The Canadian Press asked all four leadership candidates how they would deal with the scandal.

Leslyn Lewis:

The Toronto lawyer said the ethics commissioner has proven himself capable in the past of getting to the bottom of Trudeau’s scandals and she trusts him to do that job here as well.

“The problem is that every time the ethics commissioner proves Trudeau has broken the rules, he just shrugs and moves on,” Lewis said in a statement.

“The only way to hold Justin Trudeau accountable is for voters to vote him out. I look forward to leading the charge and replacing him with an honest and ethical government.”

Lewis does not have a seat in the House of Commons. If she wins, she would have to appoint someone to be the parliamentary leader until she could get elected.

Peter MacKay:

MacKay’s wife, Nazanin Afshin Jam, a human rights activist, has spoken at WE events. His campaign says she has never taken money from the organization.

In an interview, MacKay said the WE controversy raises questions about the need to broaden and strengthen the power of the ethics commissioner, so if there’s a finding a politician broke conflict of interest law, they could actually be penalized.

He also suggested that a stronger ethics screen might be required for whomever is prime minister to ensure there can be no blurring of lines between a prime minister’s private life and public role.

In the meantime, MacKay, a former justice minister, said he thinks a criminal investigation into the WE contract could be warranted under Section 122 of the Criminal Code, which is breach of trust involving government officials.

The purpose of the section is to ensure government officials do not abuse their authority or their office, MacKay said.

By being in the cabinet room when the decision was made, knowing their family connection to WE, is a very serious thing, MacKay said.

“It’s essential we keep confidence in public office holders,” MacKay said. “This undermines that.”

While it is the kind of issue that could result in a motion of non-confidence in the Liberal government, it’s not that simple, MacKay said.

“We can’t lose sight of the bigger picture here which is the economic and health crisis that still rages on as a result of COVID-19,” he said.

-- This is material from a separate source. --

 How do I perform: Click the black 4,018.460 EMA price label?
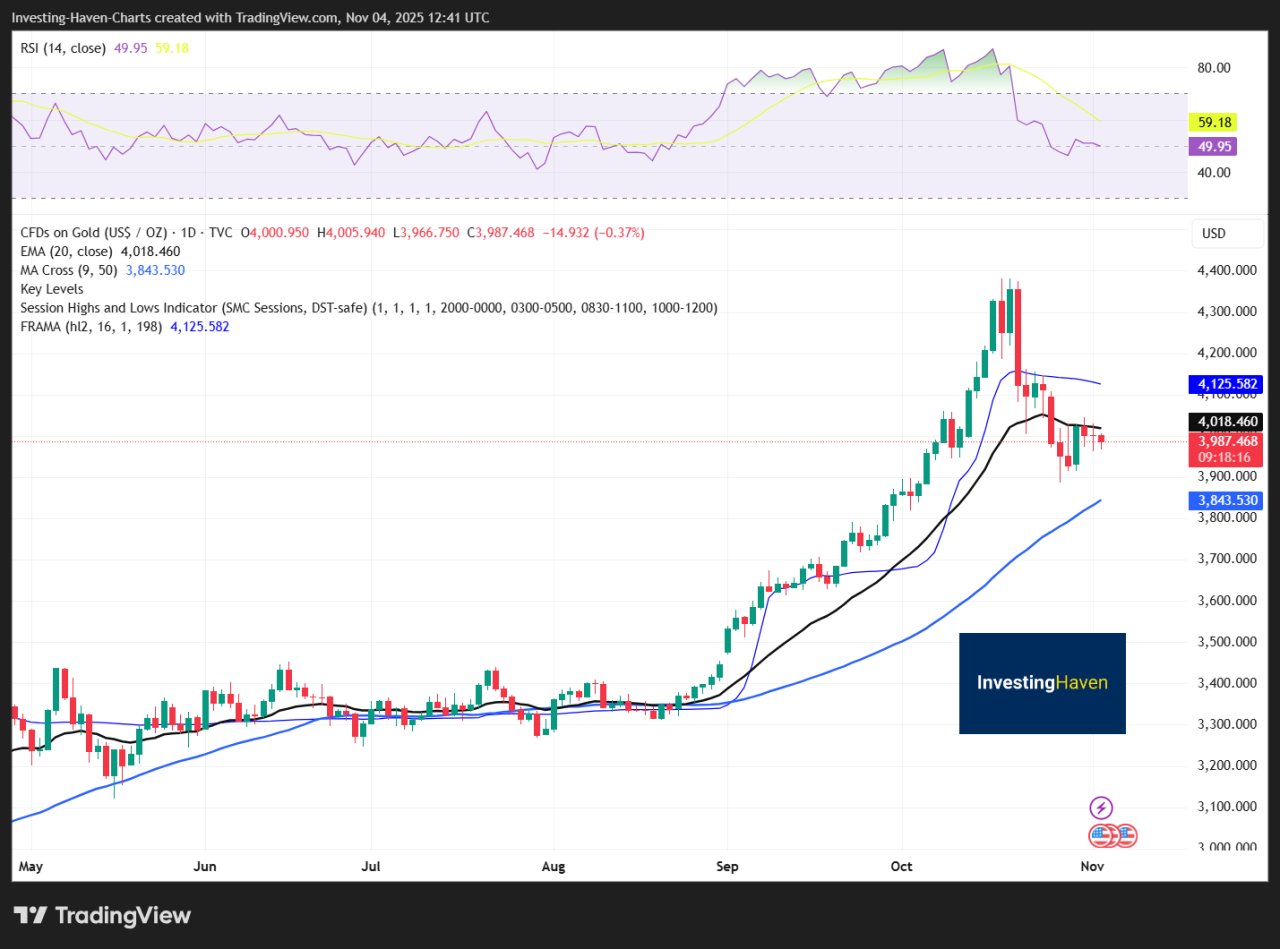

“This is going to undermine severely the prime minister’s legitimacy and ability to govern throughout this period.”

MacKay also does not have a seat in the House of Commons. What levers of parliamentary power he might want pulled would have to be done by someone else.

Erin O’Toole:

O’Toole has suggested the scandal brings with it the threat of a fall election.

When his campaign was asked whether he would seek to topple the government over it, a spokesperson did not directly answer the question, repeating only that they think the chances of a fall election are higher.

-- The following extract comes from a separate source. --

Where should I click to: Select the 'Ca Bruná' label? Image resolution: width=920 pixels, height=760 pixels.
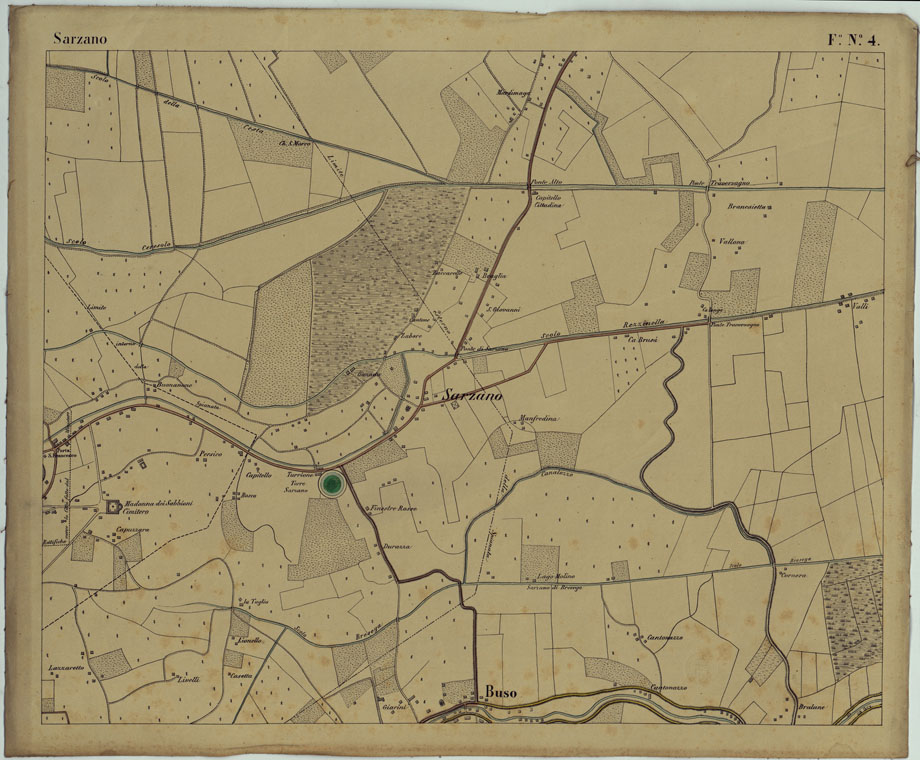pos(639,342)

O’Toole supports his party’s call for a criminal investigation. In an email, campaign spokesperson Melanie Paradis said that given O’Toole already has a seat in the House of Commons, he would be ready take on Trudeau on this issue from “day one.”

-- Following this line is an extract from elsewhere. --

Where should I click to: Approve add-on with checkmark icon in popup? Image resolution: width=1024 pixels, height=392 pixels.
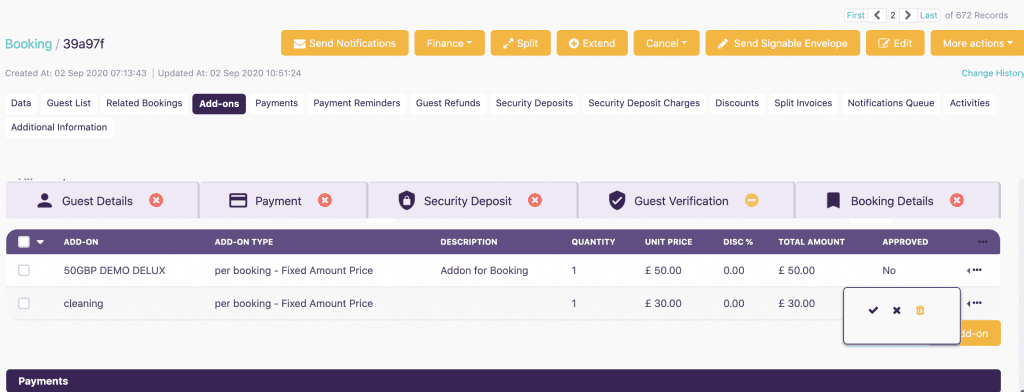[x=873, y=310]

“As leader, Erin will stand up for Canadians and get to the bottom of this corruption,” she said. His campaign did not say how he would do that.

O’Toole’s children have also attended WE events and he has spoken at one in his riding. His campaign said his family has never financially benefited from WE.

Derek Sloan:

Sloan is also a sitting MP. His campaign did not return two requests for comment on what he would do to address the issue.